7 comments

  • quantadev 9 months ago

    > can reproduce the outputs of an implicit linear model with least squares loss after one step of gradient descent.

    Makes you wonder if we're training LLMs the hard way. For example, if computers had been invented before Calculus, we'd have been using "Numerical Integration" (iterating the differential squares to sum up areas, etc) and "Numerical Differentiation" (ditto for calculating slopes).

    So I wonder if we're simply in a pre-Calculus-like phase of NN/Perceptrons, where we haven't yet realized there's a mathematical way to "solve" a bunch of equations simultaneously and arrive at the best (or some local minima) model weights for a given NN architecture and set of training data.

    From a theoretical standpoint it IS a black box problem like this where the set of training data goes in, and an array of model weights comes out. If I were to guess I'd bet there'll be some kind of "random seed" we can add as input, and for each seed we'll get a different (local minima/maxima for model weights).

    But I'm not a mathematician and there may be some sort of PROOF that what I just said can definitely never be done?

  • billconan 9 months ago

    > We show that SSMs with local self-attention, a form of input-dependent input processing, can perform in-context learning analogously to transformers, i.e. through gradient descent steps on an implicit linear regression problem.

    I don't understand. The benefit of SSMs is better scalability than self-attention. Now this adds self-attention back?

  • eli_gottlieb 9 months ago

    >Our key insight is that the diagonal linear recurrent layer can act as a gradient accumulator

    So they're sort of reinventing the discrete-time differentiator from signal processing, but parameterized neurally?
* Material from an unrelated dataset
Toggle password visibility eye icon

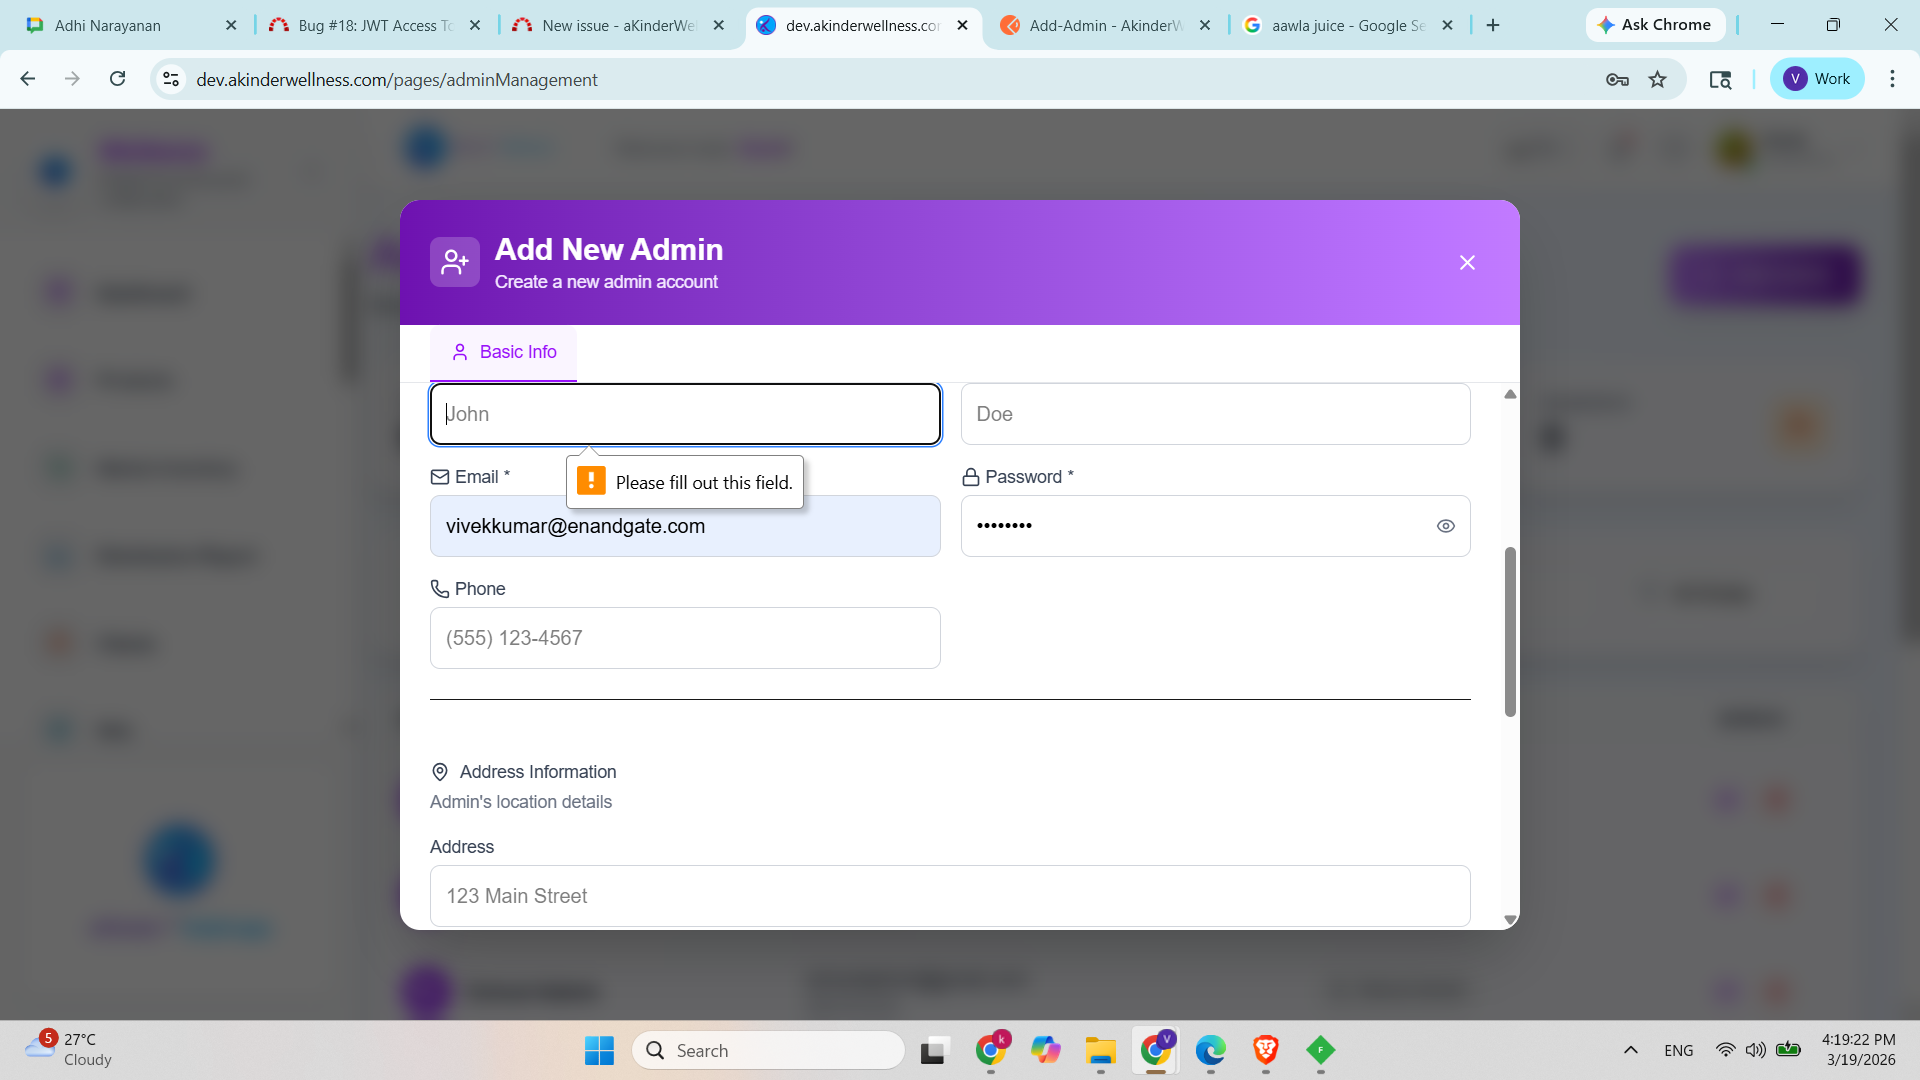pyautogui.click(x=1445, y=526)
  • agnosticmantis 9 months ago

    These papers don’t explain how pertained LLMs learn in-context, because the simplified models in these papers are either pretrained for the same task that’s tested in-context, or the weights are handpicked by humans to do GD at inference time.

    See this video for a good discussion: https://youtu.be/-yo2672UikU

  • roger_ 9 months ago

    I'd love to see SSMs replace transformers but adapting them to non-causal, 2D+ inputs doesn't seem that straightforward.

    Is there a non-autoregressive future?

  • derefr 9 months ago

    So, I'm just a layman when it comes to AI/ML, but I do understand computability — what's possible to do with a given machine, and how we can build higher-computational-power primitives out of lower-computational-power primitives by plugging those primitives together with "glue" like parallel feed-forward chains (e.g. an ALU adder's carry bits) and loops over static sub-states of execution.

    My own mental model for what Transformers must necessarily be doing, in order to be able to compute what they compute, given:

    1. the primitives they're made of (for Transformers: matmul a learned matrix; vector-add a learned bias vector; normalize; softmax)

    2. what those primitives can compute over a single layer

    3. the low-ish total number of layers in a Transformer model

    ...is that they were already effectively "state space models" in practice. So this doesn't really surprise me!

    (To be explicit, my assertion is that, for a given latent space between layers N and N+1 in a Transformer model, that latent space encodes a set of state variables [think CPU registers] used by the Nth serial computation steps of an arbitrary set of learned algorithms — where these algorithms are limited to those where every computation step is possible to encode in the form of a fused-matmul-plus-vadd, such that the algorithm itself can be learned as a depthwise-extruded sequence of weights across the layers; and where the learned algorithms can and do share state variables, both as inputs and as outputs; and where these state variables are all attenuated by an activation probability [in a Transformer: attention] such that the algorithms' outputs form a pre-multiplied conditional probability of the output given the confidence of the inputs — in turn such that the same state variable can be a low-confidence output for one algorithm, and a high-confidence output for another algorithm, and the high-confidence component of the output will swamp the low-confidence output.)

  • dsalaj 9 months ago

    Deep state-space models (Deep SSMs) have shown capabilities for in-context learning on autoregressive tasks, similar to transformers. However, the architectural requirements and mechanisms enabling this in recurrent networks remain unclear. This study demonstrates that state-space model architectures can perform gradient-based learning and use it for in-context learning.